▶ _ACTION ITEM_
Copy out all the lines of the data precisely, omitting any pictures.

▶ _SOURCE DATA_
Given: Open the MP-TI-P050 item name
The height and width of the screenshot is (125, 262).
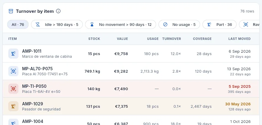Looking at the screenshot, I should point(34,86).
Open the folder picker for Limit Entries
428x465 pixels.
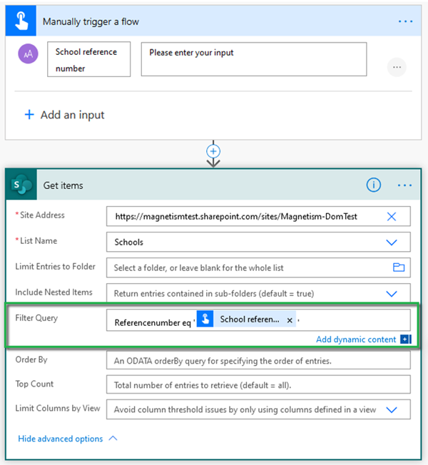398,267
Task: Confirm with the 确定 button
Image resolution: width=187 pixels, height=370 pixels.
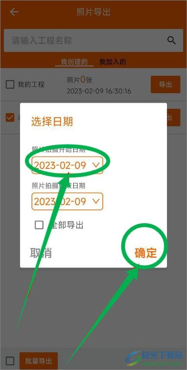Action: pos(146,253)
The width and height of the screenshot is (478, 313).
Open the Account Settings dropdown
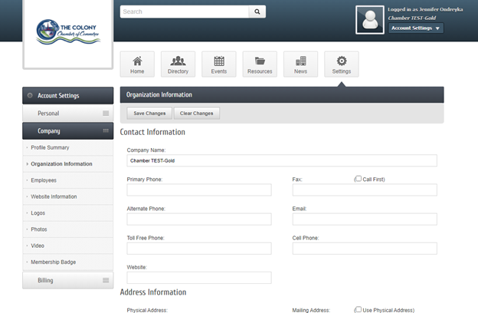416,28
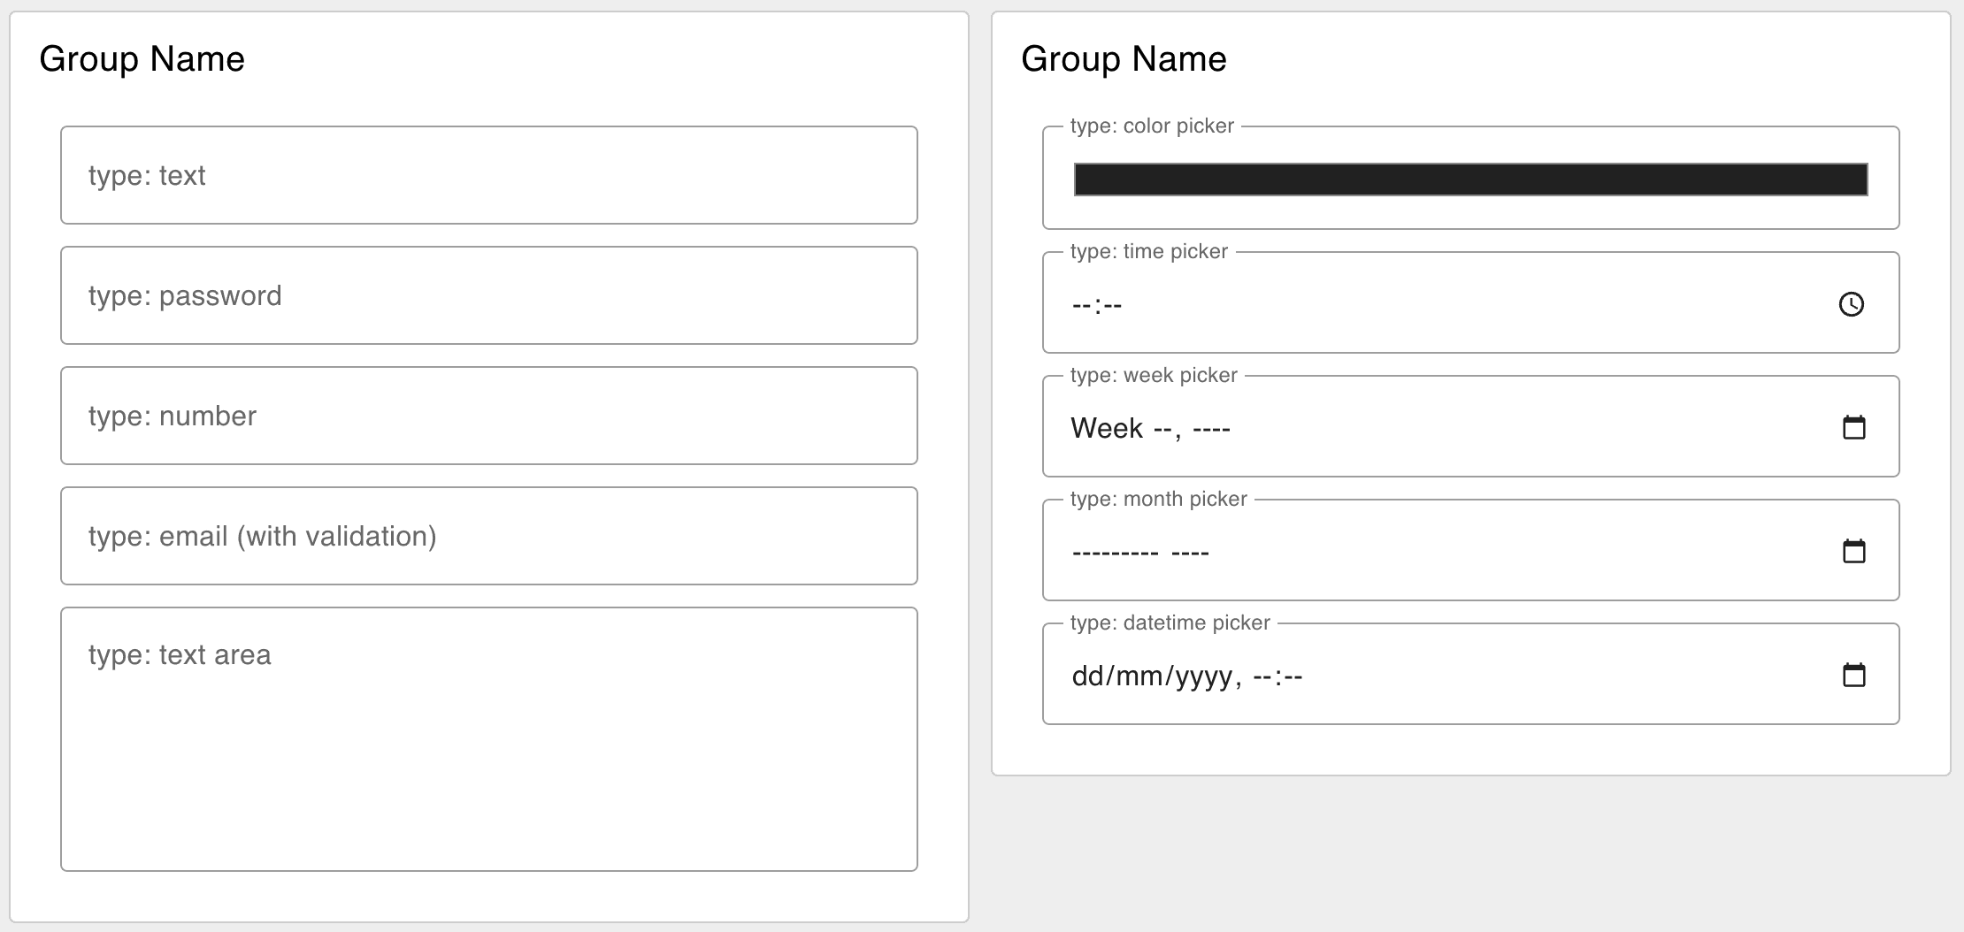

▶ _RESULT OF THE TASK_
Given: Open the MP-TI-P050 item name
The height and width of the screenshot is (125, 262).
Looking at the screenshot, I should point(34,86).
Open the folder picker for Limit Entries
428x465 pixels.
398,267
Task: Confirm with the 确定 button
Image resolution: width=187 pixels, height=370 pixels.
Action: pos(146,253)
The width and height of the screenshot is (478, 313).
Open the Account Settings dropdown
416,28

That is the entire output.